[Collected data]
Content starts

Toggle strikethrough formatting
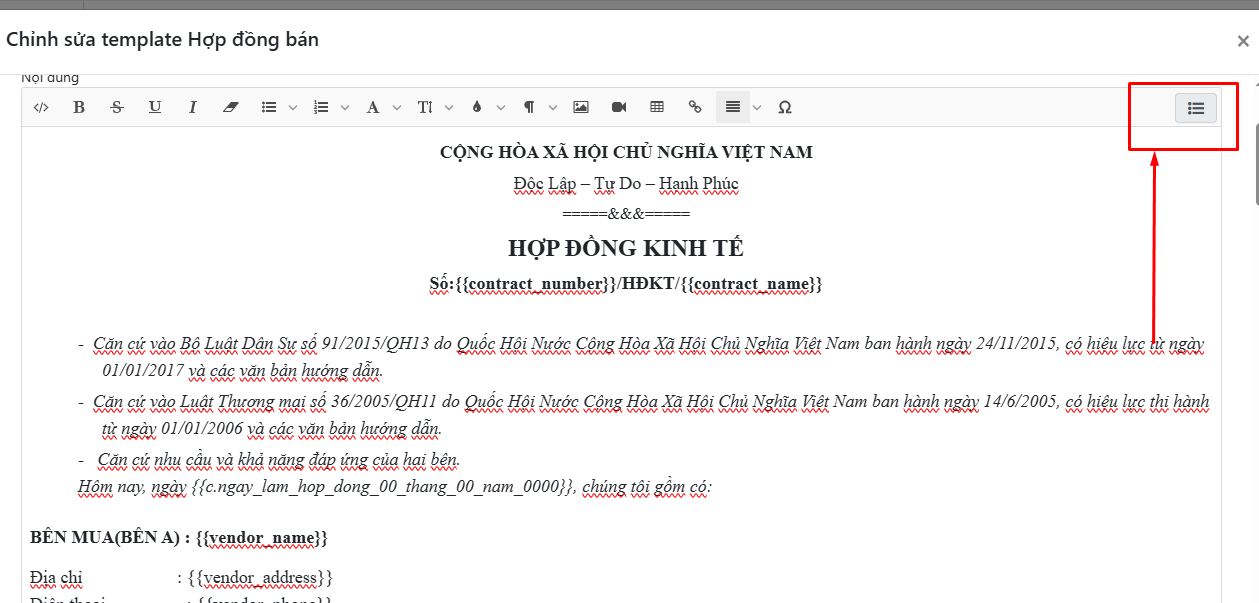 point(117,107)
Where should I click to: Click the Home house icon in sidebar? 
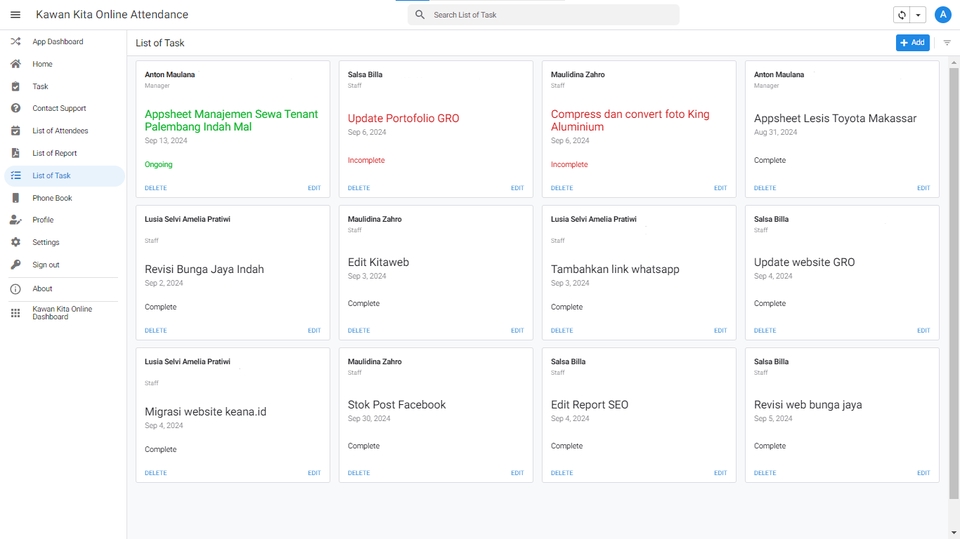(15, 64)
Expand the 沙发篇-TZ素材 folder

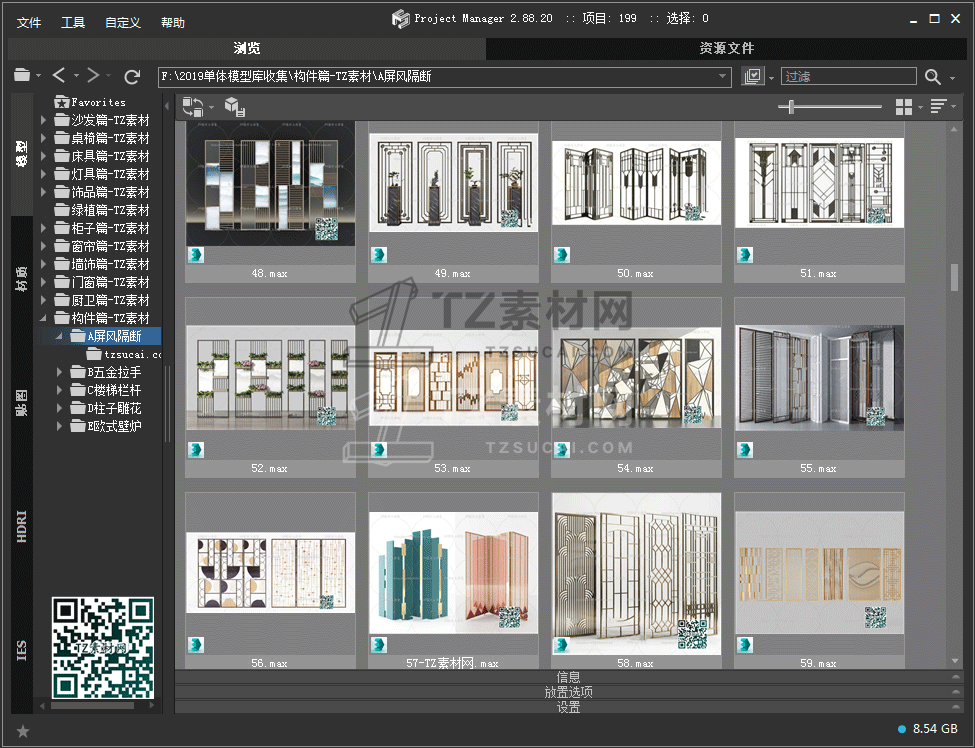point(44,120)
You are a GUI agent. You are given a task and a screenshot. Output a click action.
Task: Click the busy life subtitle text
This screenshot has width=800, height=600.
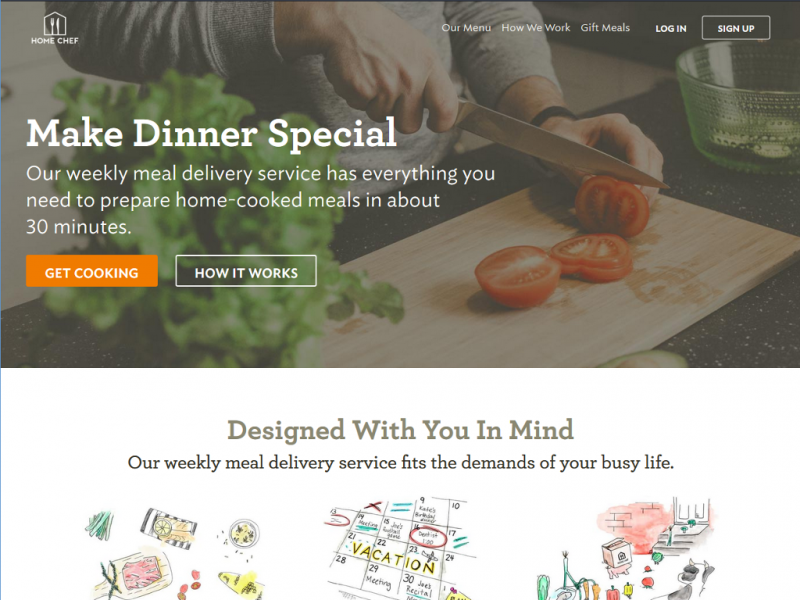point(401,463)
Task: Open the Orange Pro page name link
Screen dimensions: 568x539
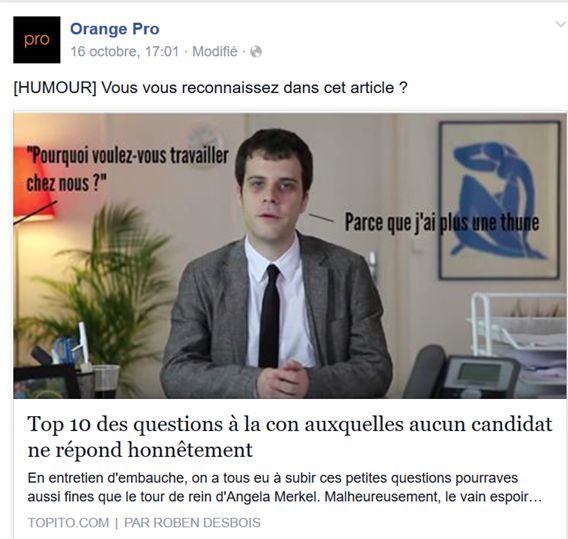Action: pyautogui.click(x=114, y=29)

Content ends

Each line in the records above should be reproduced exactly; images are not copied.

Toggle strikethrough formatting
 point(117,107)
Where should I click to: Click the Home house icon in sidebar? 
(15, 64)
Expand the 沙发篇-TZ素材 folder

point(44,120)
You are a GUI agent. You are given a task and a screenshot. Output a click action.
Task: Click the busy life subtitle text
This screenshot has width=800, height=600.
point(401,463)
Task: Open the Orange Pro page name link
Screen dimensions: 568x539
Action: pyautogui.click(x=114, y=29)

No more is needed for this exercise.